Direct action (DA) is a term used in the context of military special operations for small-scale raids, ambushes, sabotage or similar actions.

The US Department of Defense has defined direct action as "Short-duration strikes and other small-scale offensive actions conducted as a special operation in hostile, denied, or politically sensitive environments and which employ specialized military capabilities to seize, destroy, capture, exploit, recover, or damage designated targets. Direct action differs from conventional offensive actions in the level of physical and political risk, operational techniques, and the degree of discriminate and precise use of force to achieve specific objectives."

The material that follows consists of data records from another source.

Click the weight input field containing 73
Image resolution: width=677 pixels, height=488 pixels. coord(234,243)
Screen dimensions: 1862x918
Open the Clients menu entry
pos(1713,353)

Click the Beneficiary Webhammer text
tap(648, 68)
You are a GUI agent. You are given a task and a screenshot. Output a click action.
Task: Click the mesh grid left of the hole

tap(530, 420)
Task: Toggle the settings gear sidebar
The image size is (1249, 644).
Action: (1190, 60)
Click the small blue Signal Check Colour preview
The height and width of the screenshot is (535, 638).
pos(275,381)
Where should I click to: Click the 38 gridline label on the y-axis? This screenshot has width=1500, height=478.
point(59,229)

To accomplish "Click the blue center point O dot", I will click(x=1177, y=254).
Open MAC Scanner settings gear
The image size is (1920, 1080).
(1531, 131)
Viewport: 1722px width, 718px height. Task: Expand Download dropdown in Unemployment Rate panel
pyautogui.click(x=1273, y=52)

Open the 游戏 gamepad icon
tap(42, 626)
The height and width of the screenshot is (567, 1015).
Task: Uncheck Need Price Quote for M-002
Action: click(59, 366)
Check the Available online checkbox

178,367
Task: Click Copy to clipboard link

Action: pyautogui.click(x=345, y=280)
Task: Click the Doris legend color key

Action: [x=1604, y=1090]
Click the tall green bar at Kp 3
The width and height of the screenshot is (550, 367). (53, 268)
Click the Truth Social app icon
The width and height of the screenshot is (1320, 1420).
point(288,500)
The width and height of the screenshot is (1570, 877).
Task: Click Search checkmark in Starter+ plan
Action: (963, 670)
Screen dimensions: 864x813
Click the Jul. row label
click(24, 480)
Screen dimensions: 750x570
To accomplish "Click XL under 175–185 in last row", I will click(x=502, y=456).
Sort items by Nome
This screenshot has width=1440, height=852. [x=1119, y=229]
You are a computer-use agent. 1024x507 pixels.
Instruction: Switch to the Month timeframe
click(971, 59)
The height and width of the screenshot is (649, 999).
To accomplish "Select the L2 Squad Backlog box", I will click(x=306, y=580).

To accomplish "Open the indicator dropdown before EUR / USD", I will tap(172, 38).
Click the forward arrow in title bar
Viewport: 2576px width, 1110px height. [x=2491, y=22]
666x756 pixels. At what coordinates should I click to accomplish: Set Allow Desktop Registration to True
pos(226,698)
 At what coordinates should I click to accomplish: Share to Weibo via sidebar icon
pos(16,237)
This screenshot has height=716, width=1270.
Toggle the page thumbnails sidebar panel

The US military and many of its allies consider DA one of the basic special operations missions. Some units specialize in it, such as the Navy SEALs and 75th Ranger Regiment, and other units, such as US Army Special Forces, have DA capabilities but focus more on other operations. Unconventional warfare, special reconnaissance and direct action roles have merged throughout the decades and are typically performed primarily by the same units. For instance, while US Army Special Forces were originally created for unconventional warfare (UW) missions and gradually added other capabilities, the US Navy SEALs, and the UK Special Air Service (SAS) and Special Boat Service (SBS) continue to perform a primary DA role with special reconnaissance (SR) as original missions. The SEALs, SAS, and SBS added additional capabilities over time, responding to the needs of modern conflict. Russia's Spetsnaz combines DA and SR units.

Under the US Central Intelligence Agency's National Clandestine Service, there is a Special Activities Division to operate without apparent national identification for plausible deniability. The Joint Special Operations Command and the frequently-renamed Intelligence Support Activity are similar units.